In terms of syllables, monosyllabic words with have a levelled amount of stress throughout pronunciation; while words composed of a prefixed syllable and a major syllable will have stress placed on the major syllable. In other words, the last syllable will always be stressed and its absence gives clue to word breaks.

==Morphology==

===Verbal derivation===
Moken verbs are derived from nouns, which usually start with a non-nasal consonant, by changing the initial consonant to a nasal.
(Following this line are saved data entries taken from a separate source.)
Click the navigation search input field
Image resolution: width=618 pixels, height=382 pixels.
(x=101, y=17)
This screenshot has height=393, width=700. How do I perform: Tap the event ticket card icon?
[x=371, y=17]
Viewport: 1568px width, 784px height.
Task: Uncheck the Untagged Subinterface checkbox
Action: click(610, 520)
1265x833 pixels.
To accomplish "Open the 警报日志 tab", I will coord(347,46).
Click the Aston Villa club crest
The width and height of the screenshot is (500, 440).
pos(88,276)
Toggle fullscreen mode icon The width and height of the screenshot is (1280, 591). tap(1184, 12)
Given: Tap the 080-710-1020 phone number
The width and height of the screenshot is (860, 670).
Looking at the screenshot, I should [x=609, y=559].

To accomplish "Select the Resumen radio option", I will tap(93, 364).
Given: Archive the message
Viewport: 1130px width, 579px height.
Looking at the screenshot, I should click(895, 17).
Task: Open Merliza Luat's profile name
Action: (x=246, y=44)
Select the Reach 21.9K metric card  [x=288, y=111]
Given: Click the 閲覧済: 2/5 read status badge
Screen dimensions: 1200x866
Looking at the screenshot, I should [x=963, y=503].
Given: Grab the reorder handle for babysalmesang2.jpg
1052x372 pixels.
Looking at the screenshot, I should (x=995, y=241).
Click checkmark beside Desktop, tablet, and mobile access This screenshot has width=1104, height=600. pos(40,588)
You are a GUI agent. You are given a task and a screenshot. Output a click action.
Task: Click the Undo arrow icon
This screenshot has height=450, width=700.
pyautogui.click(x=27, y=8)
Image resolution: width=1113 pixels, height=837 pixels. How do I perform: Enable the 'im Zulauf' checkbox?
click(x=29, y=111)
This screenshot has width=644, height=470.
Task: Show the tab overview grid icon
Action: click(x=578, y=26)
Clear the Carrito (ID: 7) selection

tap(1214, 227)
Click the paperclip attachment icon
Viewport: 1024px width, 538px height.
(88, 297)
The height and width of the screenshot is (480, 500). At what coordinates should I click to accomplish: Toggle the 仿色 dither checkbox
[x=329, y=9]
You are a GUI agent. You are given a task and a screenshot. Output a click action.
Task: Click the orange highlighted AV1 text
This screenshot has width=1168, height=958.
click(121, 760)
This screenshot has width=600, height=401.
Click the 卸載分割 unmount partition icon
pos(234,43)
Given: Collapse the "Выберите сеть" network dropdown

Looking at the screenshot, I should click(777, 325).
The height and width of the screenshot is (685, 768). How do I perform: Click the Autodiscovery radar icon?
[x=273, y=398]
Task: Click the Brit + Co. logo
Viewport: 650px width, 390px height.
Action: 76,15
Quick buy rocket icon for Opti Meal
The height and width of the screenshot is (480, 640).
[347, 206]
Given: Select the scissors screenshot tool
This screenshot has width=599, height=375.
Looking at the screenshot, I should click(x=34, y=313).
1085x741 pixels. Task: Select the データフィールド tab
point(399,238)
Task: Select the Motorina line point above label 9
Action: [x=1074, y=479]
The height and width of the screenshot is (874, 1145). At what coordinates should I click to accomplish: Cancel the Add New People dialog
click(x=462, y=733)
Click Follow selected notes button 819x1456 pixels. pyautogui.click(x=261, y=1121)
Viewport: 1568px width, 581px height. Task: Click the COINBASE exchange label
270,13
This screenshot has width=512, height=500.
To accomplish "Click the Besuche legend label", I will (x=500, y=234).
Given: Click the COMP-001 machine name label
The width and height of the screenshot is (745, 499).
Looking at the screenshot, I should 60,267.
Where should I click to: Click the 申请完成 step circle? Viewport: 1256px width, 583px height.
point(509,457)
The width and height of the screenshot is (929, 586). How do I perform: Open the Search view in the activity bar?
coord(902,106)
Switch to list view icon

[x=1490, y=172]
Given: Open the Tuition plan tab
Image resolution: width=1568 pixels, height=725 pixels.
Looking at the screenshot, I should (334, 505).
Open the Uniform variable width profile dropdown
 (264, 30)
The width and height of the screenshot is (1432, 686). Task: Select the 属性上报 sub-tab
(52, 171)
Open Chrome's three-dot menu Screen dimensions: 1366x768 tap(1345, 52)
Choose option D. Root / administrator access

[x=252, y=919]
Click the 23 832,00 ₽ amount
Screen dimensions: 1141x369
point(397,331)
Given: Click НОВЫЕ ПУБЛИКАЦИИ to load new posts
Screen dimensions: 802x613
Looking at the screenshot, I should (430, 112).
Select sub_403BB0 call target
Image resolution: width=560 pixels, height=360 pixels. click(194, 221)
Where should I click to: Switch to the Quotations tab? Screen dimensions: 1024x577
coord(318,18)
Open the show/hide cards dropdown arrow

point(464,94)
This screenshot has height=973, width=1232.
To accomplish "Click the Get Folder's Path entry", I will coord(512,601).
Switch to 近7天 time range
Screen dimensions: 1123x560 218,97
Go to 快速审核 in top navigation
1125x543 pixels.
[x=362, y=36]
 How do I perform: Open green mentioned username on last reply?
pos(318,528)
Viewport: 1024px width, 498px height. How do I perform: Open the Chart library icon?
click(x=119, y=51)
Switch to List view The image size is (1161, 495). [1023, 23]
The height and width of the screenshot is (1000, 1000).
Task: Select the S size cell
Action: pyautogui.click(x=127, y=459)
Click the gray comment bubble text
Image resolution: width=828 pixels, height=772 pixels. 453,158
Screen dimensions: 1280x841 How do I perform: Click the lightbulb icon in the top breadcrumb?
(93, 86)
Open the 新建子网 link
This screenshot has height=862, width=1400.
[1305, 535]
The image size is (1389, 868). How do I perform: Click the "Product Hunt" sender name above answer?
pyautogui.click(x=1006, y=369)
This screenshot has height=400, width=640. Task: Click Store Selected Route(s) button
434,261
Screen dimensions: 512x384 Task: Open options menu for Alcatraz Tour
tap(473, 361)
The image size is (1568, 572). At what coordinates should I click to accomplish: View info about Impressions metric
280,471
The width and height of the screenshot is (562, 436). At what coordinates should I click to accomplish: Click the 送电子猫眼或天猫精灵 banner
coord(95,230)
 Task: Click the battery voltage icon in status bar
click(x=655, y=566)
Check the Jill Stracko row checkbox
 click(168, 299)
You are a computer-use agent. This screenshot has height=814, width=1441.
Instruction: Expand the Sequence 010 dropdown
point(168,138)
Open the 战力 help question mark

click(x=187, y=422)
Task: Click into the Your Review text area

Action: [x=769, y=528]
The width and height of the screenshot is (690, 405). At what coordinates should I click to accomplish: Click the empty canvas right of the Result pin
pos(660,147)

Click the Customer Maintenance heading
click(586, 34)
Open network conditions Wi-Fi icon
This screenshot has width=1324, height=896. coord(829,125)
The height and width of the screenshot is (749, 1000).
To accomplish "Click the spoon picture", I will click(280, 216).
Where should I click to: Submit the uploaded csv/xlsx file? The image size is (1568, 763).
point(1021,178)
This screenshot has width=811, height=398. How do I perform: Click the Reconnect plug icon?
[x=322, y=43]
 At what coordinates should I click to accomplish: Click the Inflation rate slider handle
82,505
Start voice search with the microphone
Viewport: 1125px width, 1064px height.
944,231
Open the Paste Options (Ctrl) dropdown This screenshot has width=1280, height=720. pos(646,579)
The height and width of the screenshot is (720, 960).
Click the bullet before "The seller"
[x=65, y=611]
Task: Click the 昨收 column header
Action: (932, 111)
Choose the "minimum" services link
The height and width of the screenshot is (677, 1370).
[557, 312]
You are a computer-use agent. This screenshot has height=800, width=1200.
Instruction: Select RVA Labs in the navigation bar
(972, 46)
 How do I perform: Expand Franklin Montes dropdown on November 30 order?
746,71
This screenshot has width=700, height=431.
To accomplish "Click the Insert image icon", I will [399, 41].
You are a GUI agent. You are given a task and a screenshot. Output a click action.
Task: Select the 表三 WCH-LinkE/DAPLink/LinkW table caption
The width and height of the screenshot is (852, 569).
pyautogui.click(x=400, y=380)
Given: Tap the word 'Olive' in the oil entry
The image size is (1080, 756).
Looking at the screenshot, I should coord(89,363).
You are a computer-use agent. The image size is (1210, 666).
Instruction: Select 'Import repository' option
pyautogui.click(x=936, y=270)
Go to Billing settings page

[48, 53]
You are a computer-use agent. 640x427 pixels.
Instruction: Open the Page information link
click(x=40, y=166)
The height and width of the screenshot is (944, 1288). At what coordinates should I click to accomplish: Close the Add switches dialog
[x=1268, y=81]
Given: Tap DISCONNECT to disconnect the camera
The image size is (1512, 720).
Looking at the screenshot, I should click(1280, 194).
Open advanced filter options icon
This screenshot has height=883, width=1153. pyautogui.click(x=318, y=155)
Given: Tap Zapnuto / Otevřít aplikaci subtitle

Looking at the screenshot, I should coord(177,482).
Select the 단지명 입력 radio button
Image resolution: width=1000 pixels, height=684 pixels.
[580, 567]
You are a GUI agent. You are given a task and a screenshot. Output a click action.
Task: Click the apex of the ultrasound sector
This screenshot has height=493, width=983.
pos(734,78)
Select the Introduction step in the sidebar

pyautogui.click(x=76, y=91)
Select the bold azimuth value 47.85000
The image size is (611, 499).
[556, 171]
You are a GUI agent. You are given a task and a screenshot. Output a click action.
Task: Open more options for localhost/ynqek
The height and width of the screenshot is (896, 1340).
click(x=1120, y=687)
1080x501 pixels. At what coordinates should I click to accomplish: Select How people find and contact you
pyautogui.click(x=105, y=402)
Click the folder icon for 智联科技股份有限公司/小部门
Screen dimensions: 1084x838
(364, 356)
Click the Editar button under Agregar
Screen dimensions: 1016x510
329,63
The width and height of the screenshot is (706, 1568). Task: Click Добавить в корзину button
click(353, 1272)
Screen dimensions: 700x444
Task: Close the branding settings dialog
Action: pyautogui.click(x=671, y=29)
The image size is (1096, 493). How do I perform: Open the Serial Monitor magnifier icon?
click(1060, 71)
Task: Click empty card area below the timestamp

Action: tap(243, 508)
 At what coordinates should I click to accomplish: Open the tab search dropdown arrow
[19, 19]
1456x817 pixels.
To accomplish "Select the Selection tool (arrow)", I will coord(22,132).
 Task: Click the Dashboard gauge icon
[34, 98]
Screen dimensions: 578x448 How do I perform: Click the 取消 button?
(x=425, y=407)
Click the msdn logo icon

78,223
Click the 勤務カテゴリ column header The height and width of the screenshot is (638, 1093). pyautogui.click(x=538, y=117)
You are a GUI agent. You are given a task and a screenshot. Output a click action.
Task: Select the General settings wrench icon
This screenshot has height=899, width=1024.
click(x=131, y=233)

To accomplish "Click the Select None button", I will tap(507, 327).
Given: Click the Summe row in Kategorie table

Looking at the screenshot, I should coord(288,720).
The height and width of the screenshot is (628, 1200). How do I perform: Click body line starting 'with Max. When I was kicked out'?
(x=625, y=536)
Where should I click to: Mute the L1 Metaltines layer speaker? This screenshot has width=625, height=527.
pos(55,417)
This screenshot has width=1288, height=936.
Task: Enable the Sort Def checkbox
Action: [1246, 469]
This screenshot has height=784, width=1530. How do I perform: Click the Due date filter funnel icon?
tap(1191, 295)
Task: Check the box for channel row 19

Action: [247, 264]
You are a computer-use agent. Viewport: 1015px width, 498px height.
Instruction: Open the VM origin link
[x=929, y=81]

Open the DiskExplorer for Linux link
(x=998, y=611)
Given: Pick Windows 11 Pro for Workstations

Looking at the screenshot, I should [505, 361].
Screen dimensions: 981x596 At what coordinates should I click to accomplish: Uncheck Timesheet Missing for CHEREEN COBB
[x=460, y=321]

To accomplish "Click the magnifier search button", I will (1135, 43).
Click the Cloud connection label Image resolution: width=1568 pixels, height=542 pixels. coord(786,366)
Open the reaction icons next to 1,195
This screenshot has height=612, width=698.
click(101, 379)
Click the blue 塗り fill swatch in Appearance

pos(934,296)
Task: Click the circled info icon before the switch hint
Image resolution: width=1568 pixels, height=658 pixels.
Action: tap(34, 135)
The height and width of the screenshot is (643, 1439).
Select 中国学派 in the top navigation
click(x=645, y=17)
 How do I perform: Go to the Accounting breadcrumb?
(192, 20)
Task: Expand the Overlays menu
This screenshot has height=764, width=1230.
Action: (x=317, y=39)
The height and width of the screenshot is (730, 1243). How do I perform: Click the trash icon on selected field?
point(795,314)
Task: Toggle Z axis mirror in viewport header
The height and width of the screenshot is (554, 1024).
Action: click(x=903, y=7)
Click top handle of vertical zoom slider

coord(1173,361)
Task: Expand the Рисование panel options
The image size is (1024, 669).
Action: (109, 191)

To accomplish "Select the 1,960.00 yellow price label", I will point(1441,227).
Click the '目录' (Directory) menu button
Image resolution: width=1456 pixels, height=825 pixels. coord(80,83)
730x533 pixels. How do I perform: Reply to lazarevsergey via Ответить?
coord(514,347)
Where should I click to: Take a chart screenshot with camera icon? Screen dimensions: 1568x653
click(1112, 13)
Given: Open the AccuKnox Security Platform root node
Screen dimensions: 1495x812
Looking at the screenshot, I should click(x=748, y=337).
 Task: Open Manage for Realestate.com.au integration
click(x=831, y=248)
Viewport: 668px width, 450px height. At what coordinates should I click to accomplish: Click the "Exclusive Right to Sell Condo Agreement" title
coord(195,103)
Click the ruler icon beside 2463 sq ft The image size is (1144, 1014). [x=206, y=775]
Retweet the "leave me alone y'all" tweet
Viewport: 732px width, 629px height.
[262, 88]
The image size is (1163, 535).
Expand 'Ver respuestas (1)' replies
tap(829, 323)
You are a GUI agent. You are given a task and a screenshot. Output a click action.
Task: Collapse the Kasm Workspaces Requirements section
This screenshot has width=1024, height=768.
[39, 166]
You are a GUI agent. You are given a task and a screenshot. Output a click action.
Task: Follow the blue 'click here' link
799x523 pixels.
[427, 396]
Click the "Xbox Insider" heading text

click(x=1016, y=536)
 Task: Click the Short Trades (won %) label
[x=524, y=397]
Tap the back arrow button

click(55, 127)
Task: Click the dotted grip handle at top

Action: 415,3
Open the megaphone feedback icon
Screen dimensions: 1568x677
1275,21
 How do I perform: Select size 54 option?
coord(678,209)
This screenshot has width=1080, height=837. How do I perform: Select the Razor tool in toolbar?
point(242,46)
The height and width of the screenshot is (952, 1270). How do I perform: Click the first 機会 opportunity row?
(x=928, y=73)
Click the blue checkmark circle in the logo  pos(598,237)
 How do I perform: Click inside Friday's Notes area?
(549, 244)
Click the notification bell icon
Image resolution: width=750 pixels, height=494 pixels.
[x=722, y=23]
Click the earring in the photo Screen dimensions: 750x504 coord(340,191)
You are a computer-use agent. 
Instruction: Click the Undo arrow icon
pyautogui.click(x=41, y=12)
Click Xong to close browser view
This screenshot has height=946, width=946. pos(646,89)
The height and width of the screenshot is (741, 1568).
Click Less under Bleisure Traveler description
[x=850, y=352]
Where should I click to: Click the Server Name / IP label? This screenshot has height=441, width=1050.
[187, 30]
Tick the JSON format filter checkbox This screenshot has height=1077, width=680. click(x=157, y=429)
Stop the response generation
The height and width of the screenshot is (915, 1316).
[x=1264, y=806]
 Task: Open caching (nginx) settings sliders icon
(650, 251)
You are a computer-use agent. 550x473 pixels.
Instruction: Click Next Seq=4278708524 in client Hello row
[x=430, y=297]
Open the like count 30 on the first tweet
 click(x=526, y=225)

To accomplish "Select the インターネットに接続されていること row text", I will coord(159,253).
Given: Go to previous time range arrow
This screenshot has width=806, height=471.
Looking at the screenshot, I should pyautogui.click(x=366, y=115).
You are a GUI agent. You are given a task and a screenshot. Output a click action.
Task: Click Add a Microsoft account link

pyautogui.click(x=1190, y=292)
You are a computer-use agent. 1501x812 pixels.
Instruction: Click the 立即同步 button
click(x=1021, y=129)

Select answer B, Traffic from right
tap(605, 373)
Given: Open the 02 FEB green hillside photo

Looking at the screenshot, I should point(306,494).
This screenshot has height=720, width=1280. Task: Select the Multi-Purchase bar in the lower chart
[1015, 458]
For example:

cəkuːt ('rudder') → ɲəkuːt ('to steer')

cʰɔbaŋ ('earring') → ŋɔbaŋ ('to put on earring')

cʰuju:k ('pointing finger') → luju:k ('to point')

ʔɔbat ('medicine') → ŋɔbat ('to medicate')

cəcik ('scale (fish)') → məcik ('to scale a fish')

solaːy ('comb') → ɲolaːy ('to comb')

kapiːt ('claw (crab)') → ŋapiːt ('to clip, to pinch')

pəjaːn ('fishing net') → məjaːn ('to throw a net')

Although nasals are indicative of verbs, many Moken verbs do not possess an initial nasal, e.g. kehaʔ ('to feel distressed, to be busy'), kəboːk ('to be lazy') and toloŋ ('to help').

The adaptation of loanwords into Moken show a verbal prefix ma-/mə-, e.g. Thai thām → Moken məthaːm ('to ask for') and Thai ān → Moken maːn ('to read'). This prefix is likely a cognate with the Malay prefix məN- (meng-) and thus the reconstructed Proto-Malayo-Polynesian prefix *maN-, which are also used as a verbal prefix. This derivation method seems to no longer be productive, as more recent Thai loanwords do not carry the prefix.

===Nominal derivation===
Similarly to the verbal prefix, a nominal prefix kʰa- is found in Moken, e.g. Thai muək → Moken kʰamuək ('hat'). This morpheme also appears to have lost its productivity.

A male name marker ʔa- and a female name marker ʔi- are obligatory before Moken and Moklen names,
unless a kinship term is used.

A phonologically reduced form of the numeral 'one' ʔa- is used as prefix, functioning as an indefinite article.